start Data records

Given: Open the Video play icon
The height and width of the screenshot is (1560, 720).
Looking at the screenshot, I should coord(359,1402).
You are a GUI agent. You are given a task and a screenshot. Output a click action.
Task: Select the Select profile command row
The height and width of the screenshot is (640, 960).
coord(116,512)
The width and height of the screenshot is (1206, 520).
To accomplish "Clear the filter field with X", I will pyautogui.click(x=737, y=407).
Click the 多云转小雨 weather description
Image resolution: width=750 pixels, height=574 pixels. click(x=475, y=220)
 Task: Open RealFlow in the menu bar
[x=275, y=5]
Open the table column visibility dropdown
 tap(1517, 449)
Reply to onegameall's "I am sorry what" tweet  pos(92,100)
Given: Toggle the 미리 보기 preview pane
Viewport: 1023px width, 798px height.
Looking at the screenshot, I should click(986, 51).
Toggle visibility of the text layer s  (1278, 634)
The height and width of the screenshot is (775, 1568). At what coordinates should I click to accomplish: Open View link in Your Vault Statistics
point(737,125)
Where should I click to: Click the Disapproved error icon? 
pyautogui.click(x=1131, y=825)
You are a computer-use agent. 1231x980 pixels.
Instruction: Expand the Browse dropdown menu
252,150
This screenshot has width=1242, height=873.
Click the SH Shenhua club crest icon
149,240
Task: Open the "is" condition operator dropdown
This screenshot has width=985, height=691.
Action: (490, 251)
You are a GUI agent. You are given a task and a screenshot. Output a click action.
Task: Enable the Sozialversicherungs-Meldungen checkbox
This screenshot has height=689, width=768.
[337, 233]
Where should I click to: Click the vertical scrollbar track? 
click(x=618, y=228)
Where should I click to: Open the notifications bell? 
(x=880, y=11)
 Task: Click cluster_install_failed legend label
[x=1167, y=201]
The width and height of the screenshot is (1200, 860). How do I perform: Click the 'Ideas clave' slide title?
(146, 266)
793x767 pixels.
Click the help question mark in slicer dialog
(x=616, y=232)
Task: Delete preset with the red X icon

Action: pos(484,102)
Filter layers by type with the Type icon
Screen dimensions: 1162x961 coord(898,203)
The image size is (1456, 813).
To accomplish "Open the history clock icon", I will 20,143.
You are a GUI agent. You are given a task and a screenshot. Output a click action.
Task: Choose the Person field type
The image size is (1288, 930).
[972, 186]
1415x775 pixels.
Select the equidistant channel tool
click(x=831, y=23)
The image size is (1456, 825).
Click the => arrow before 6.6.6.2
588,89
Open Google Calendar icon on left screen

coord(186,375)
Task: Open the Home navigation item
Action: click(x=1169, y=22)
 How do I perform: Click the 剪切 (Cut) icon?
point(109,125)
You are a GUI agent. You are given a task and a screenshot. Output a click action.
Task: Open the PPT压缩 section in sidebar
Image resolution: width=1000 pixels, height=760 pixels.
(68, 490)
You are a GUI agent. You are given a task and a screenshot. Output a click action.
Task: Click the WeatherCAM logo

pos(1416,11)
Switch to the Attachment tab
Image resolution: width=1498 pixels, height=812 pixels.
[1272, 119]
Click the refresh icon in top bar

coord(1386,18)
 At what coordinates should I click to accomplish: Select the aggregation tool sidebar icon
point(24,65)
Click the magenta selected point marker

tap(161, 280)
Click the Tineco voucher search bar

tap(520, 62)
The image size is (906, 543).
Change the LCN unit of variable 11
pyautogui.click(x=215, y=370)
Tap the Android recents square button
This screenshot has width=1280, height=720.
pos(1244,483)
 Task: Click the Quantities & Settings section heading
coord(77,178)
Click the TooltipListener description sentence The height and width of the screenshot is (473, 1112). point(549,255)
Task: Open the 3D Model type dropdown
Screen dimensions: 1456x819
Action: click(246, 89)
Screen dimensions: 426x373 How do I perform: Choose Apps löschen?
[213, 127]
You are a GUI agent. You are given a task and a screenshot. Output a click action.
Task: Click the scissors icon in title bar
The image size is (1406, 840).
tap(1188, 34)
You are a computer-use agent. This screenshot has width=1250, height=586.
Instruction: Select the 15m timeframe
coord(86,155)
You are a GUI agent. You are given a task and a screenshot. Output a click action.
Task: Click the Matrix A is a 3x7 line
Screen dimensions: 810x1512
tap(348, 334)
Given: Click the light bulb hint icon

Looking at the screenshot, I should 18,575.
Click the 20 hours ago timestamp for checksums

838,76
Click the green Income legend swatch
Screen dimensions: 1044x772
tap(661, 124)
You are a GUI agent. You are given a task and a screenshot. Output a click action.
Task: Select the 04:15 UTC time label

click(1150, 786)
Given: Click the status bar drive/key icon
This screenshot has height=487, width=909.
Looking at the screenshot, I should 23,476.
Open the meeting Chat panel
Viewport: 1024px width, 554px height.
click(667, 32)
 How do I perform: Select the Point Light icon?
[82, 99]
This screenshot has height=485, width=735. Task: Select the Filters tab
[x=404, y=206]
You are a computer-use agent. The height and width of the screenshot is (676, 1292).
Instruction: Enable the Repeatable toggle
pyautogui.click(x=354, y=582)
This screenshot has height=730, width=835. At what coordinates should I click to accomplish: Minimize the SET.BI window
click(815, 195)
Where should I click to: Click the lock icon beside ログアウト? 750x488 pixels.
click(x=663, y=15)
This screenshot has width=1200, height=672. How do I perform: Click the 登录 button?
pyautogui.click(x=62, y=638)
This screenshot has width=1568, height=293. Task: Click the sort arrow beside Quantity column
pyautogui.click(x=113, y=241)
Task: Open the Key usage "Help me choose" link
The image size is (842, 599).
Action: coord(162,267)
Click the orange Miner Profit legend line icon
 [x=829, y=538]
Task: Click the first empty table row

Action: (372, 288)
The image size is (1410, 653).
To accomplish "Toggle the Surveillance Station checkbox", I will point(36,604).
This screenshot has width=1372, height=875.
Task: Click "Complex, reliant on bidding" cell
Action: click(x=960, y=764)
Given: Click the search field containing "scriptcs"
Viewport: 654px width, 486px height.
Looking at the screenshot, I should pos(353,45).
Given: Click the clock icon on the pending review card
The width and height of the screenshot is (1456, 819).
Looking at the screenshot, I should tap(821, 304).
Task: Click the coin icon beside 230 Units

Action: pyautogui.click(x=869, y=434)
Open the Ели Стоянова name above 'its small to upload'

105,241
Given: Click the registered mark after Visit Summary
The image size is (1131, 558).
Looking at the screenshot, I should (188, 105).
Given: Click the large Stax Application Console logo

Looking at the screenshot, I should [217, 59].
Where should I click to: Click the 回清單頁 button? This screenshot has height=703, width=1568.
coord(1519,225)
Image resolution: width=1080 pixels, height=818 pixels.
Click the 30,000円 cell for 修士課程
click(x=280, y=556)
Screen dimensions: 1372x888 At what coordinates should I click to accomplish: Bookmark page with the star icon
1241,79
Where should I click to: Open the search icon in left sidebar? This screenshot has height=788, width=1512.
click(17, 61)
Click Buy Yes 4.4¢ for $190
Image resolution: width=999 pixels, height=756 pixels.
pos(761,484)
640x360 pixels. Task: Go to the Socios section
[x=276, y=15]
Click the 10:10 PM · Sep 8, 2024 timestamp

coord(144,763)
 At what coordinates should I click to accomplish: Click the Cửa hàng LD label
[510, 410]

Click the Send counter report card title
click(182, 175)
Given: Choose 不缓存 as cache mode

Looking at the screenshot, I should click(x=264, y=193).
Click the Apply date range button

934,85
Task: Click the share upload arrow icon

end Data records

What needs to be done: Please copy out the entries above, from the line containing "Image resolution: width=1080" through the final line of the entries, both ends included.

Exercise answer:
Image resolution: width=1080 pixels, height=818 pixels.
Click the 30,000円 cell for 修士課程
click(x=280, y=556)
Screen dimensions: 1372x888 At what coordinates should I click to accomplish: Bookmark page with the star icon
1241,79
Where should I click to: Open the search icon in left sidebar? This screenshot has height=788, width=1512.
click(17, 61)
Click Buy Yes 4.4¢ for $190
Image resolution: width=999 pixels, height=756 pixels.
pos(761,484)
640x360 pixels. Task: Go to the Socios section
[x=276, y=15]
Click the 10:10 PM · Sep 8, 2024 timestamp

coord(144,763)
 At what coordinates should I click to accomplish: Click the Cửa hàng LD label
[510, 410]

Click the Send counter report card title
click(182, 175)
Given: Choose 不缓存 as cache mode

Looking at the screenshot, I should click(x=264, y=193).
Click the Apply date range button

934,85
Task: Click the share upload arrow icon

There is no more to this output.